** To do **
Please pick out and copy every line of the data below that contains the word "Viewport". Case counts.

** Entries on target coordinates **
################
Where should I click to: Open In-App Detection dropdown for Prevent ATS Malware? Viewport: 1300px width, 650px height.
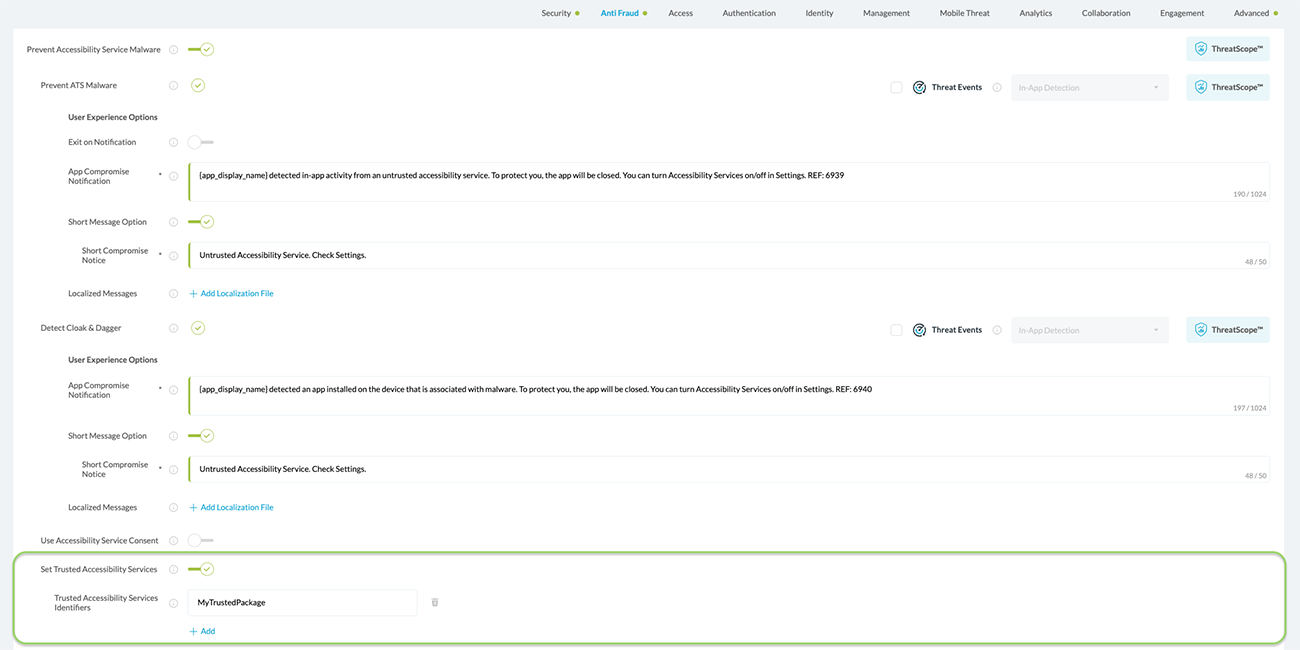tap(1089, 88)
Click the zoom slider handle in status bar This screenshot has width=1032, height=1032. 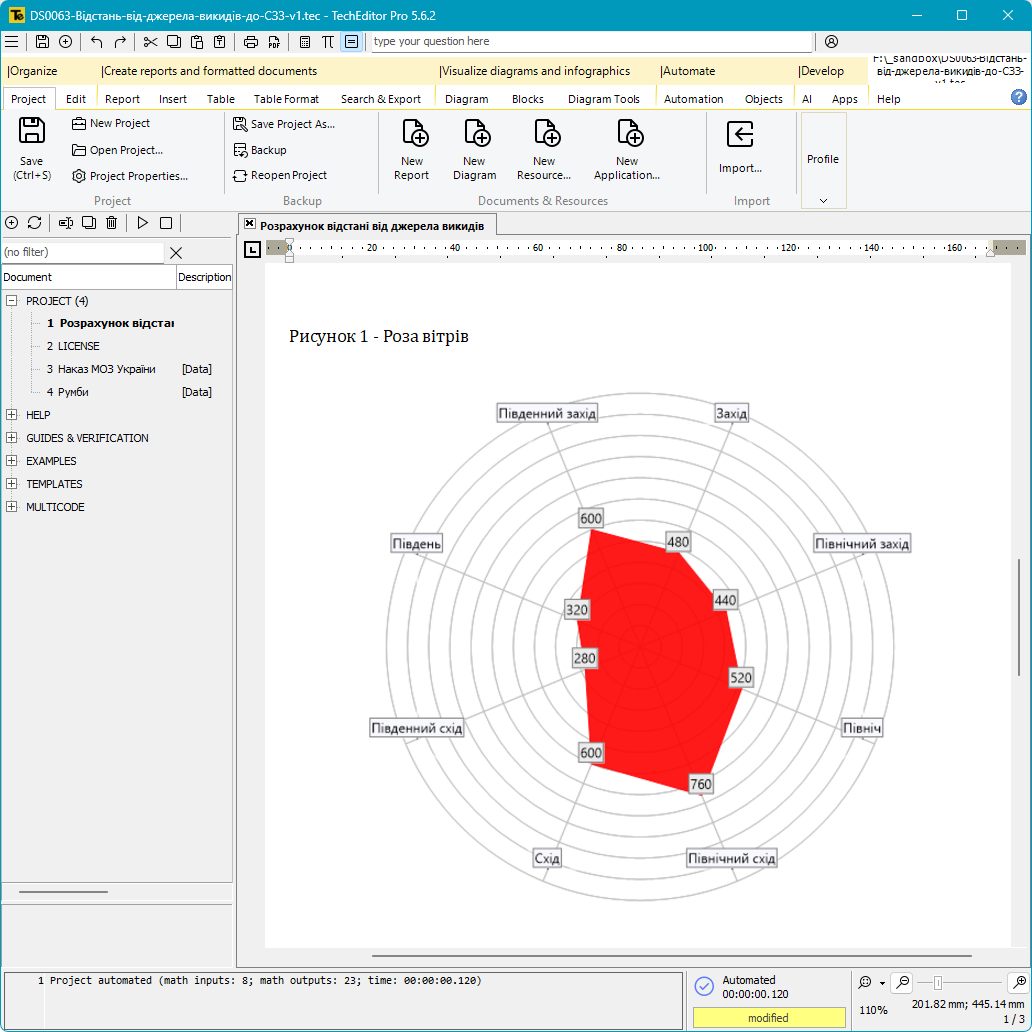[937, 983]
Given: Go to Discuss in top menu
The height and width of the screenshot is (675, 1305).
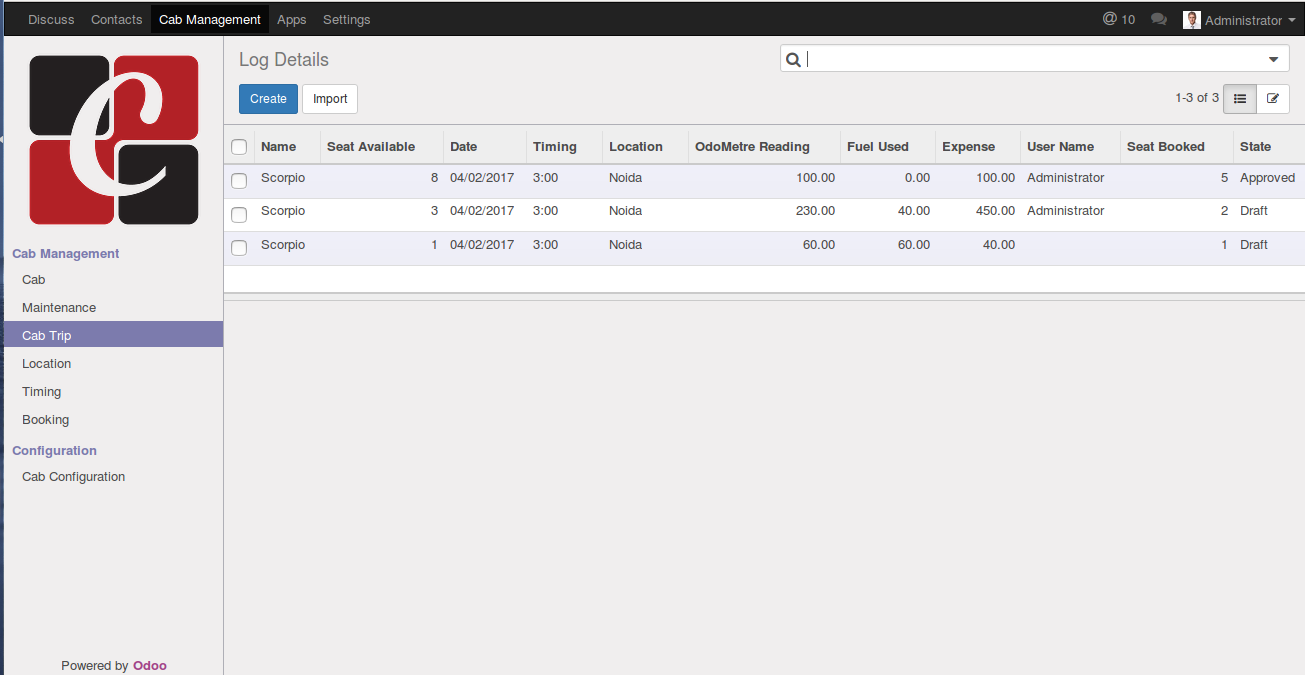Looking at the screenshot, I should [51, 19].
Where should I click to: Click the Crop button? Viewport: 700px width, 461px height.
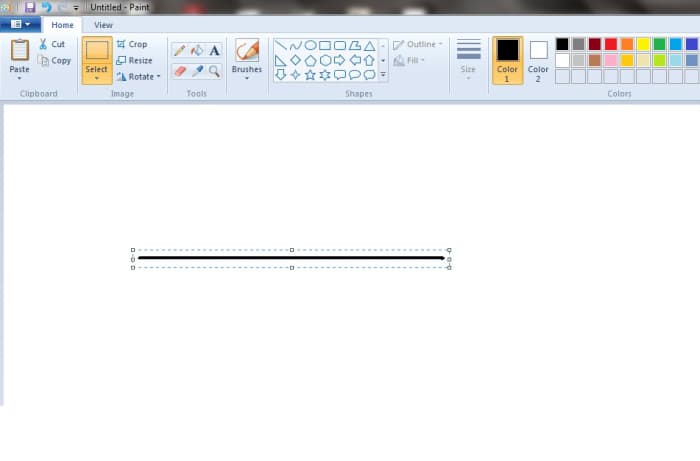point(131,44)
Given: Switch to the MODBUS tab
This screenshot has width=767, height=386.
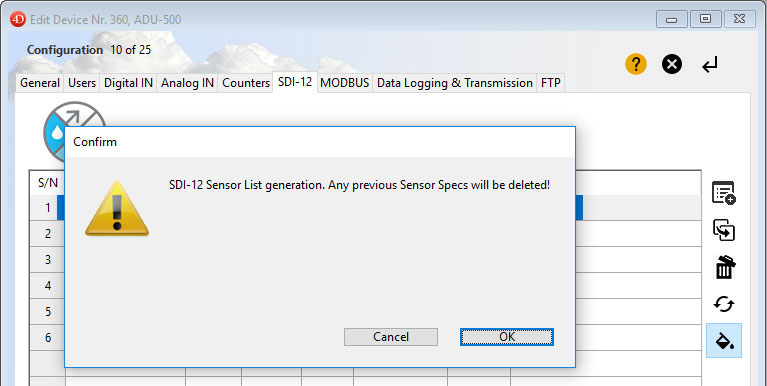Looking at the screenshot, I should (x=344, y=83).
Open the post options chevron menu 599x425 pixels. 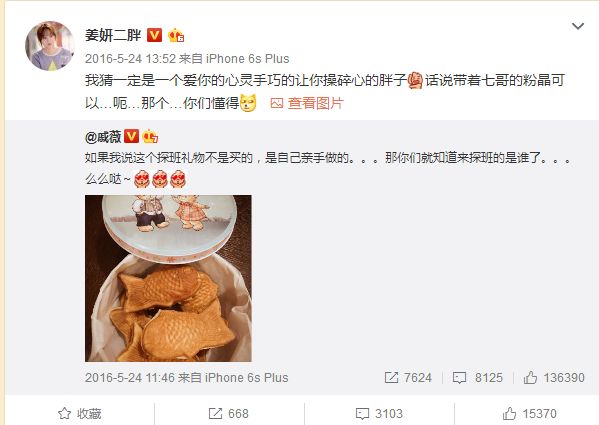(578, 26)
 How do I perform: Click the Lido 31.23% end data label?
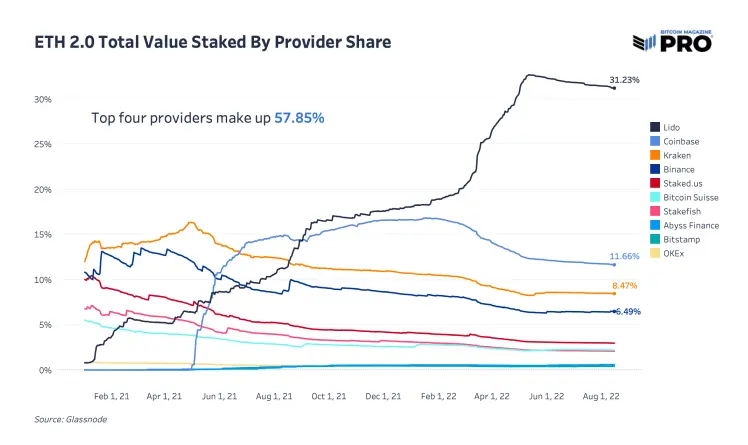[624, 80]
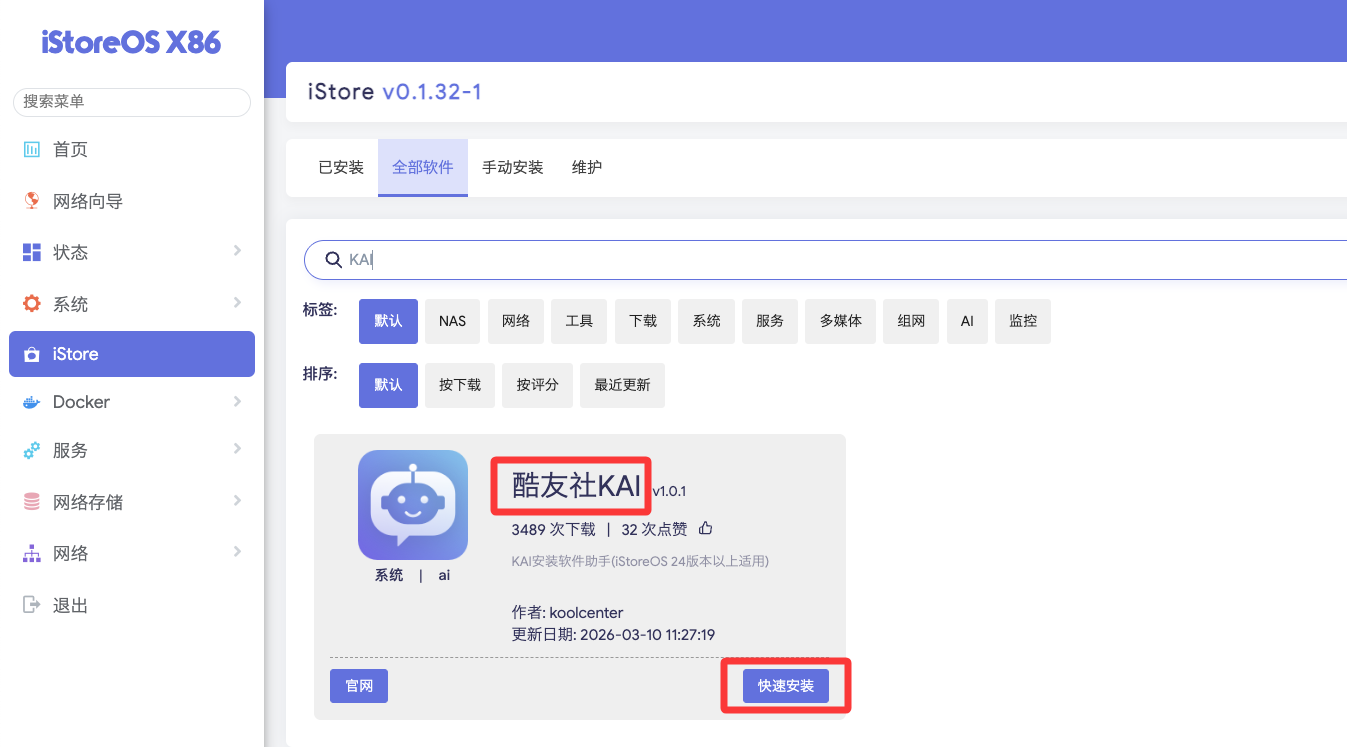
Task: Open the 手动安装 manual install tab
Action: pyautogui.click(x=512, y=168)
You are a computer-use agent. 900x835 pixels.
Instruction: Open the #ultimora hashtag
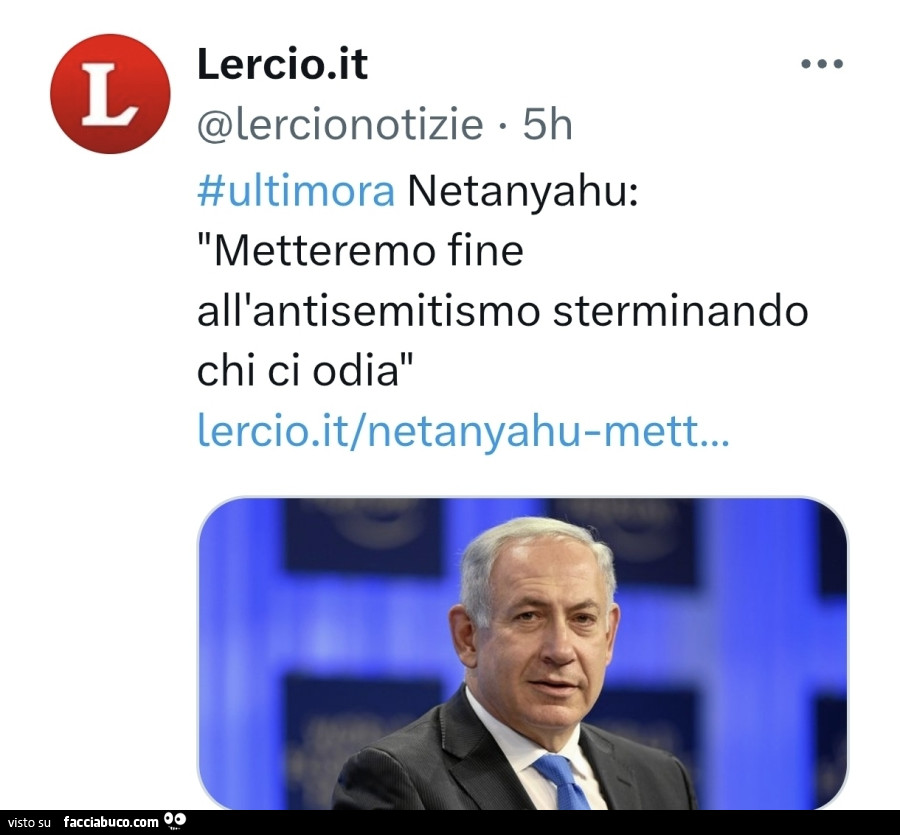coord(296,191)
################
** Task output **
Where should I click to: Open In-App Detection dropdown for Prevent ATS Malware? Viewport: 1300px width, 650px height.
Where should I click to: Click the Crop button? Viewport: 700px width, 461px height.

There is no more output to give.